(Quoted text)
* BEGIN *
3 The proposed approach

In practice, many video actions show similar features, which confuses the action recognition system. Extracting discriminative features is essential to distinguishing actions, especially ambiguous ones. Thus, to mine image regions related to certain action category and keyframes containing action-related information in sequences, we propose an EAM module with spatial and temporal attention.

3.1 The architecture of EAM

As shown in Fig. 2, composed of an EAM-S and EAM-T module, EAM jointly learns attention weights for different channels in the spatial dimension and attention weights of different frames in the temporal dimension. The 4D cost volume VRH×W×T×C is passed into these two modules in sequence. EAM sequentially infers a 3D channel attention map \({M_{c}}\in {R}^{1\times 1\times 1\times C}\) and a 3D temporal attention map \({M_{t}}\in {R}^{1\times 1\times 1\times T}\). The processing flow of EAM can be expressed as

$$ {V}^{\prime}= M_{c}(V)\otimes V,V^{\prime}= T_{trans}(M_{c}(V)\otimes V), $$
(1)
$$ \widehat{V}= M_{t}(V_{1})\otimes V^{\prime},{V}^{\prime\prime} = T_{trans}(M_{t}({V}^{\prime})\otimes {V}^{\prime}), $$
(2)

and

$$ \widehat{V} = V + {V}^{\prime\prime}, $$
(3)

where ⊗ denotes element-wise multiplication; and \( \widehat {V}\) is the final refined output, which is passed into the next 3D CNN module. The details of each attention module are described below.
* END *
(Information shown)
* BEGIN *
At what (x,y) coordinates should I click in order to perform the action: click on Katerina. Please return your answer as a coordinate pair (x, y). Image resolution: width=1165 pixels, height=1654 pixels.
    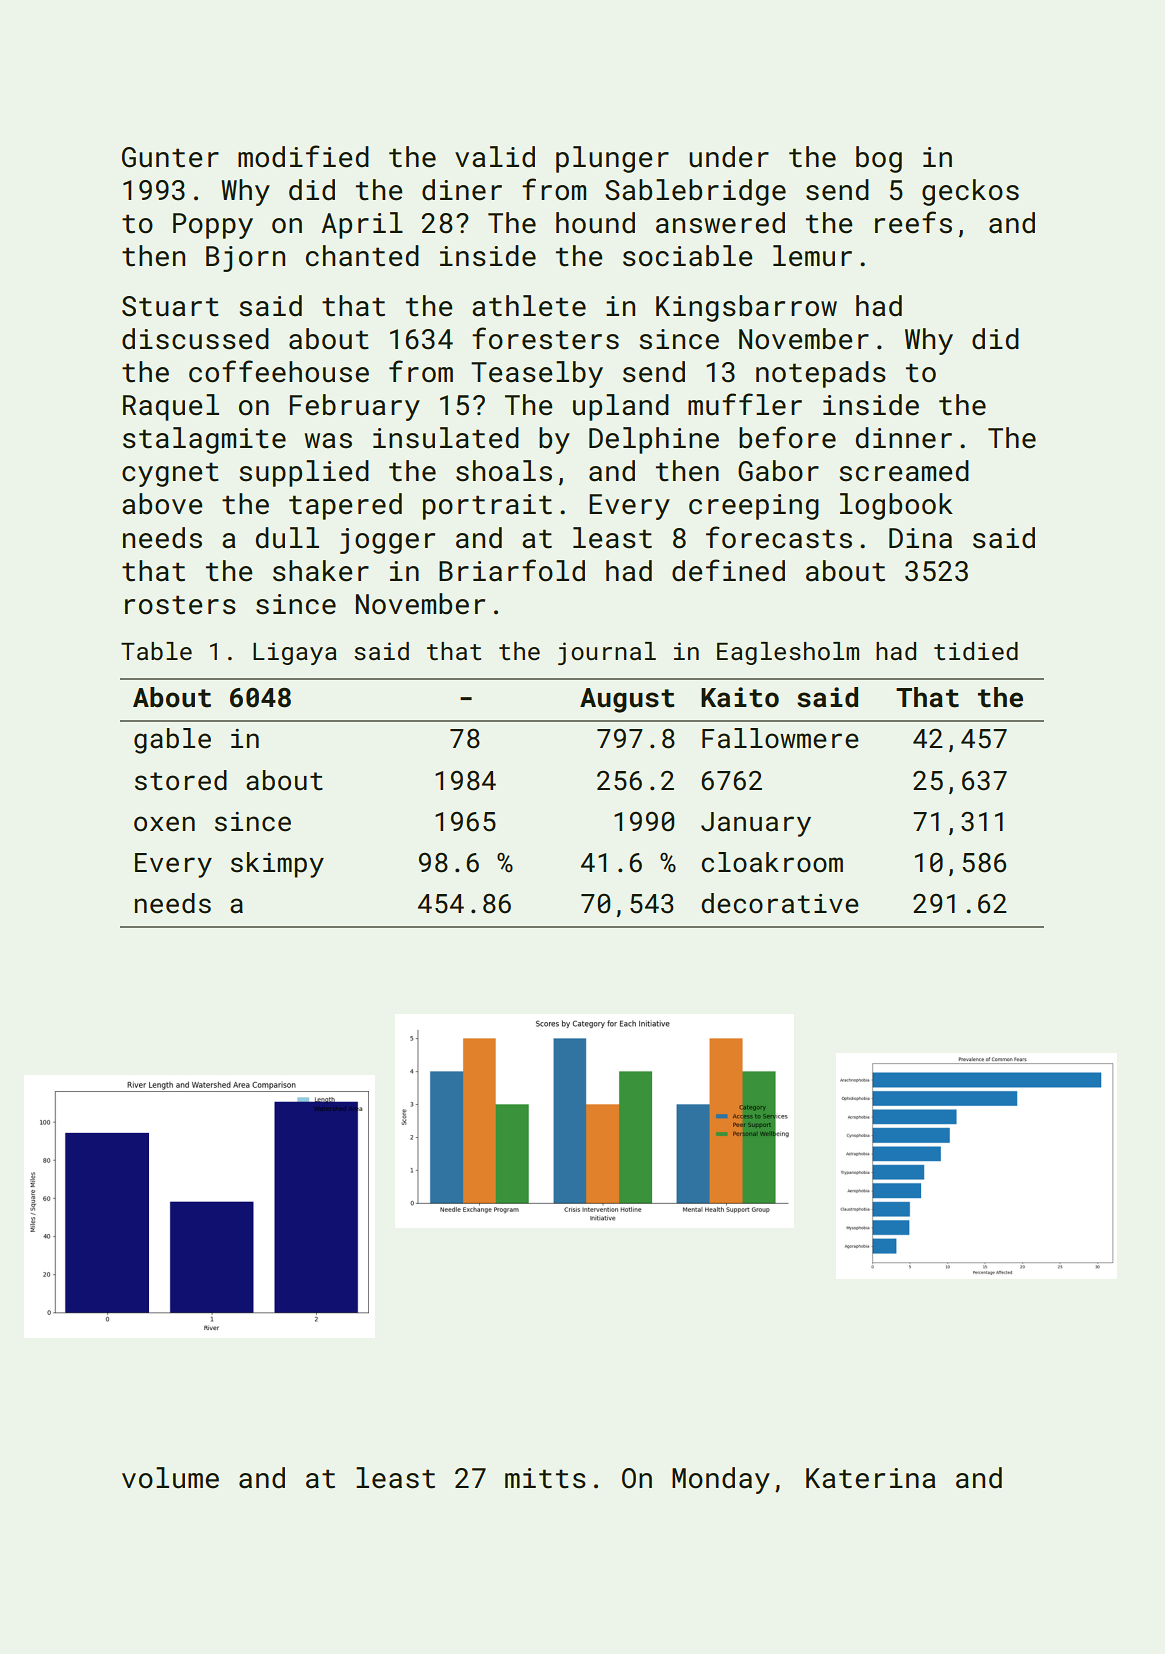
    Looking at the image, I should click on (871, 1478).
* END *
(What you will do)
Reproduce word for word the stretch of the attention-module text above that opens with "In practice, many" and closes after "and temporal attention.".

(Written answer)
In practice, many video actions show similar features, which confuses the action recognition system. Extracting discriminative features is essential to distinguishing actions, especially ambiguous ones. Thus, to mine image regions related to certain action category and keyframes containing action-related information in sequences, we propose an EAM module with spatial and temporal attention.